Euan Baillie East (born 5 July 2000) is a Scottish professional footballer who plays as a centre back for Queen of the South, having previously played for Queen's Park and Albion Rovers as a striker.

Club career

Queen's Park 
East started his senior career at Queen's Park, where he was primarily used as a substitute, scoring one goal in the 2018–19 season.

Albion Rovers 
On 11 July 2019, East signed for Albion Rovers. East scored seven league goals during his solitary season for the Coatbridge club. At the end of that season, East rejected a contract offer from the Wee Rovers, instead preferring to chase a full-time contract elsewhere.

Queen of the South 
On 25 September 2020, East signed a full-time contract with Queen of the South before the start of the 2020–21 season. On 17 October 2020, East's league debut for the Doonhamers was in a 2–1 defeat versus Ayr United at Somerset Park. East had already played in two Betfred League Cup matches versus Greenock Morton and St Mirren earlier in October 2020.
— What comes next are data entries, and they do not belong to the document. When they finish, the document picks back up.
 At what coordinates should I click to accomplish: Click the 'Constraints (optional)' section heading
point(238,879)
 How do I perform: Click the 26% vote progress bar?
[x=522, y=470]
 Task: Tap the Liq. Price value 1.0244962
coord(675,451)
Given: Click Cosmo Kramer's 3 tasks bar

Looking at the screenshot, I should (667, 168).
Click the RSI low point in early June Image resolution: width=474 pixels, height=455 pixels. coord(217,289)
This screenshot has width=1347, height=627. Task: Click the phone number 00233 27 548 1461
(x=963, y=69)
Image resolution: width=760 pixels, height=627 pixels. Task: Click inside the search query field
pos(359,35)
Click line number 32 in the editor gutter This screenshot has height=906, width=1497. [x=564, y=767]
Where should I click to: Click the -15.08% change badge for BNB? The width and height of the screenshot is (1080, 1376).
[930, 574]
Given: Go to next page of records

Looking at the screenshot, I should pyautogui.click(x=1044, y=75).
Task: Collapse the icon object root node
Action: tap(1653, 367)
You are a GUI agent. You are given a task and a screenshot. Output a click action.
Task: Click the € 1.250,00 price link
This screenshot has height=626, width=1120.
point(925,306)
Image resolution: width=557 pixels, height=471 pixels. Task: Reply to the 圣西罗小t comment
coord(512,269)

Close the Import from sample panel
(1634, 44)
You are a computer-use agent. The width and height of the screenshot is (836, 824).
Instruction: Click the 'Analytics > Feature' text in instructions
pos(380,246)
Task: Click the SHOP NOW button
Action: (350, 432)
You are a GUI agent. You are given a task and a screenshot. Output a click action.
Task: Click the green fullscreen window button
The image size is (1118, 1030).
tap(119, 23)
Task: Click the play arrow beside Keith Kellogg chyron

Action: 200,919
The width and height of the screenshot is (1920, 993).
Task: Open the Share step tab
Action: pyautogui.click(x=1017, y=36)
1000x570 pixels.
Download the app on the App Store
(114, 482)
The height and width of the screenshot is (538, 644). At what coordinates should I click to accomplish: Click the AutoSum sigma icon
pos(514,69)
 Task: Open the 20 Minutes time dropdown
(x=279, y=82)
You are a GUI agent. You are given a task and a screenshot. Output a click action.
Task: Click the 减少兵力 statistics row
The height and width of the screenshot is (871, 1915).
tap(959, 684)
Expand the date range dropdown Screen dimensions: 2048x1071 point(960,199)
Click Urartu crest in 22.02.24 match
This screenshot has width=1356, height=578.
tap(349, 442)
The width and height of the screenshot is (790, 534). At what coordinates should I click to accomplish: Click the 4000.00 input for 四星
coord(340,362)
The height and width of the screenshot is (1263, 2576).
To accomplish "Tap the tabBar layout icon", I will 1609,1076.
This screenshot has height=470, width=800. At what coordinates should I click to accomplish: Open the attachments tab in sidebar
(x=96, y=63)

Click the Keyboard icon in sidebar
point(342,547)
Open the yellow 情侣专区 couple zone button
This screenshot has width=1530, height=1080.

On 10 November 2020, East scored his first goal for the Doonhamers versus Queen's Park, his first club, at Hampden Park in a 3-1 victory in the League Cup.

On 9 June 2021, East signed a one-year extension to his contract to remain at the Doonhamers for the 2021-22 season, where he has reverted from playing as a striker to a centre back.

On 8 April 2022, East was the captain versus Partick Thistle at Palmerston in a 1-0 defeat, in the absence of club captain Josh Todd due to injury.

On 16 April 2022, East once again captain versus Arbroath at Gayfield in a 5-1 defeat.

On 19 April 2022, East scored the winning goal in the 40th minute, as Queens won 2-1 versus Inverness Caledonian Thistle at Palmerston.

On 23 April 2022, East scored for Queens in the 80th minute, then scored an own goal in the 87th minute versus Ayr United in a 1-1 draw at Palmerston, that ultimately relegated the Doonhamers to League One.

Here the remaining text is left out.